Work task:
Reproduce every record below word for word and include no pictures.

Record excerpts:
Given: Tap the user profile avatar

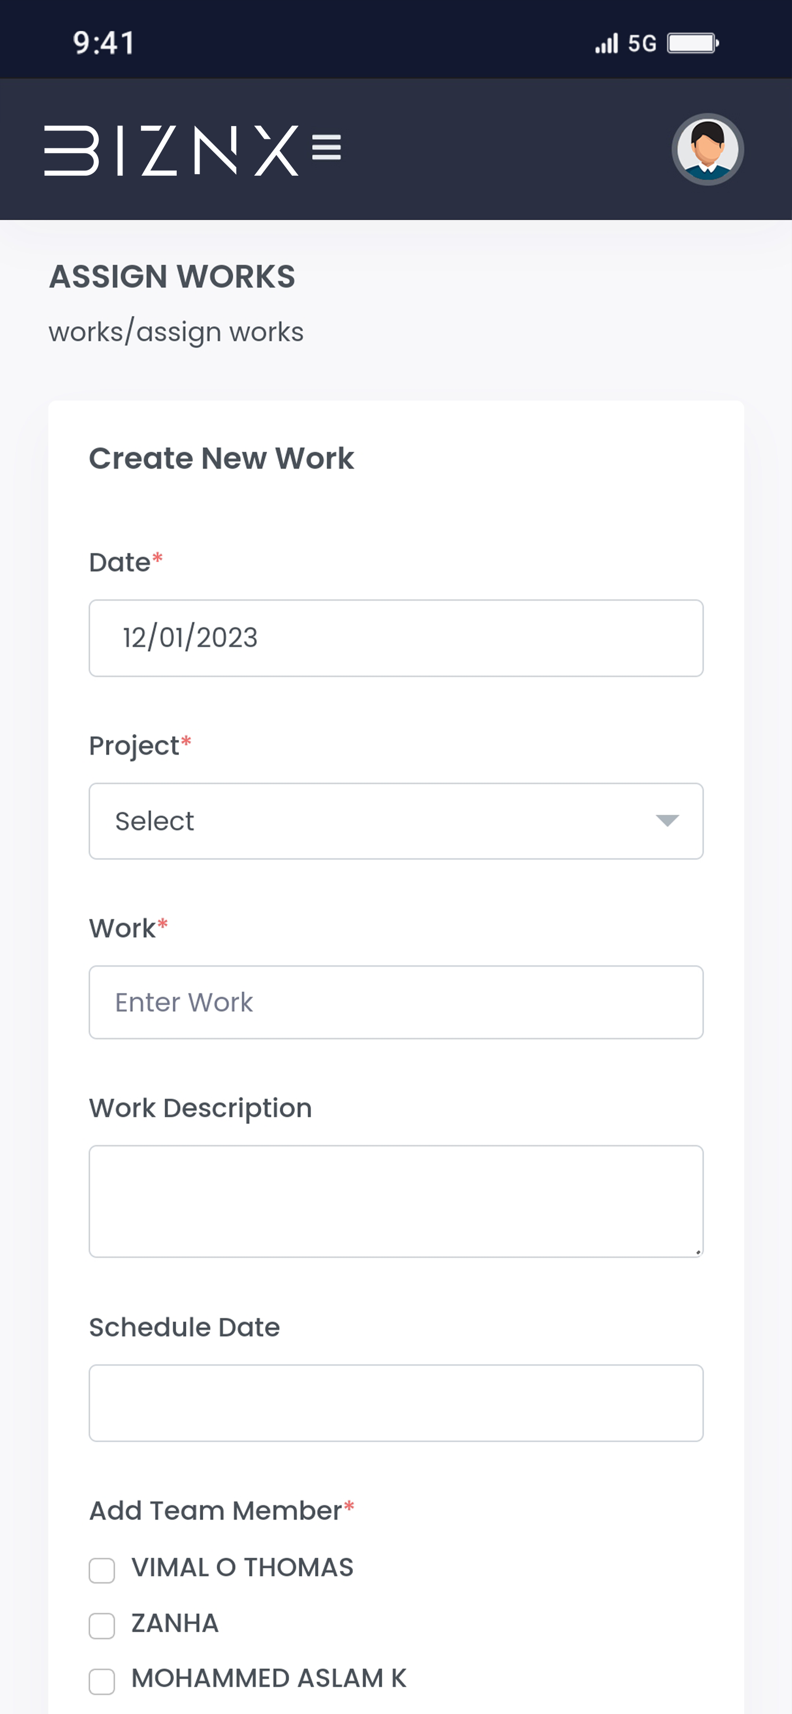Looking at the screenshot, I should pos(707,149).
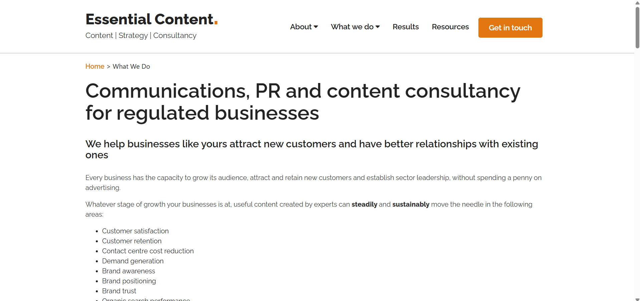This screenshot has height=301, width=640.
Task: Click the scrollbar up arrow
Action: tap(637, 3)
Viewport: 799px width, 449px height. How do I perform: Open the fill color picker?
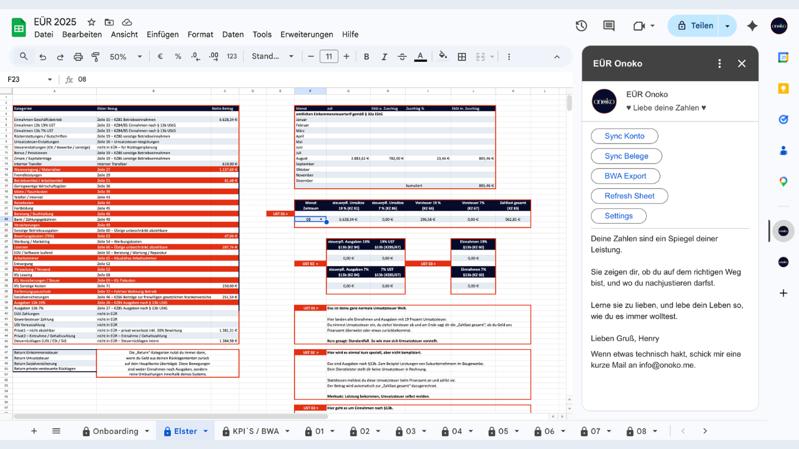(443, 56)
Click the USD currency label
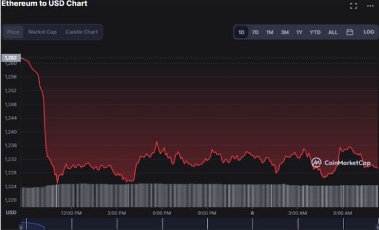This screenshot has width=379, height=230. tap(11, 213)
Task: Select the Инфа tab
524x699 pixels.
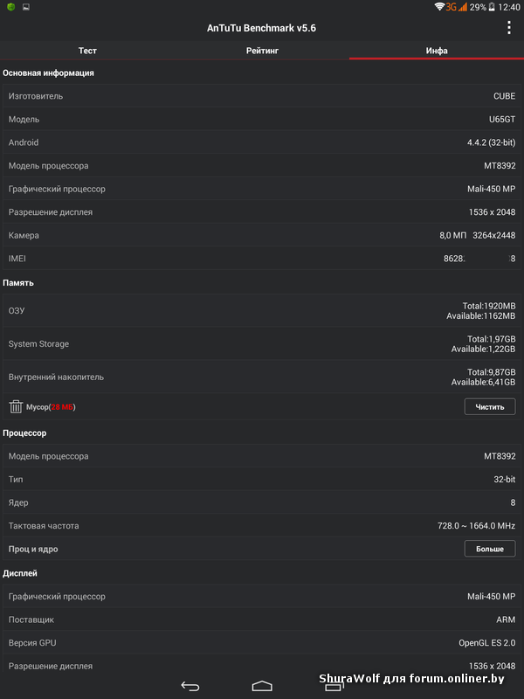Action: 437,51
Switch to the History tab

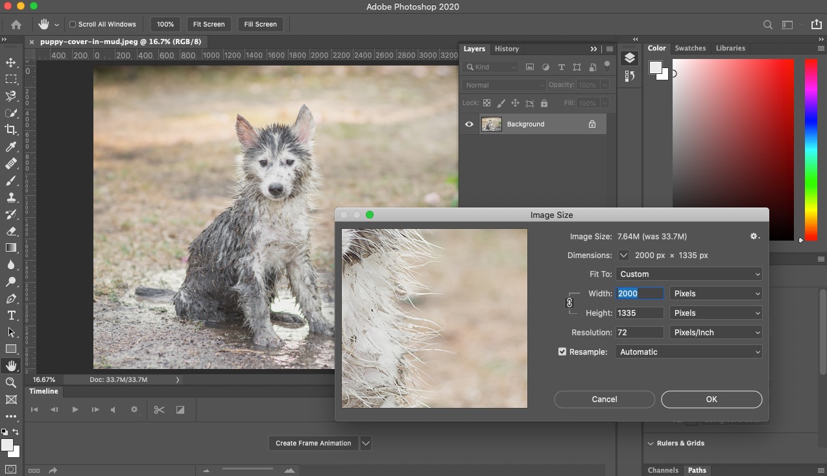pos(507,48)
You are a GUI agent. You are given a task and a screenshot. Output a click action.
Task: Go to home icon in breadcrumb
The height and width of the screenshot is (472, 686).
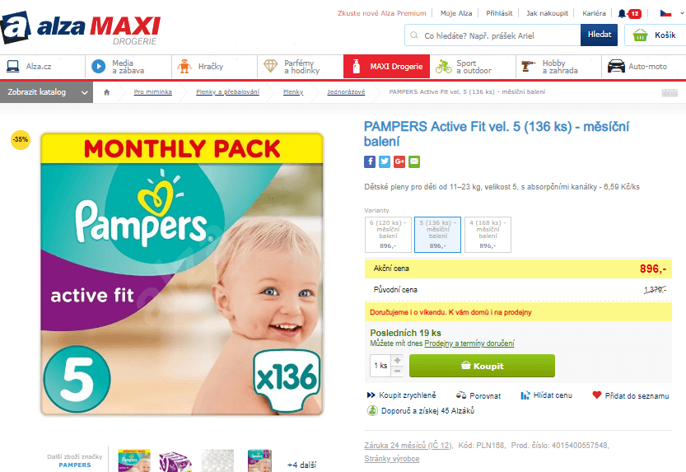(107, 92)

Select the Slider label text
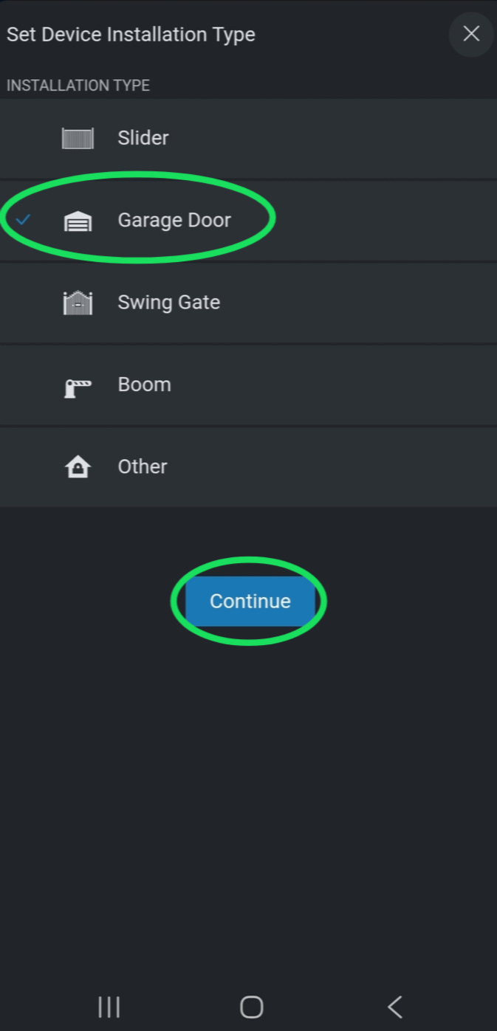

Written solution:
Given: Tap the user profile avatar

Looking at the screenshot, I should pos(707,149).
This screenshot has height=301, width=640.
Task: Click the scrollbar up arrow
Action: tap(637, 3)
Viewport: 799px width, 449px height. How do I perform: Open the fill color picker?
(443, 56)
Click the USD currency label
This screenshot has width=379, height=230. tap(11, 213)
Task: Select the Инфа tab
524x699 pixels.
Action: 437,51
Switch to the History tab

pos(507,48)
You are a GUI agent. You are given a task and a screenshot. Output a click action.
Task: Go to home icon in breadcrumb
The height and width of the screenshot is (472, 686).
(107, 92)

Select the Slider label text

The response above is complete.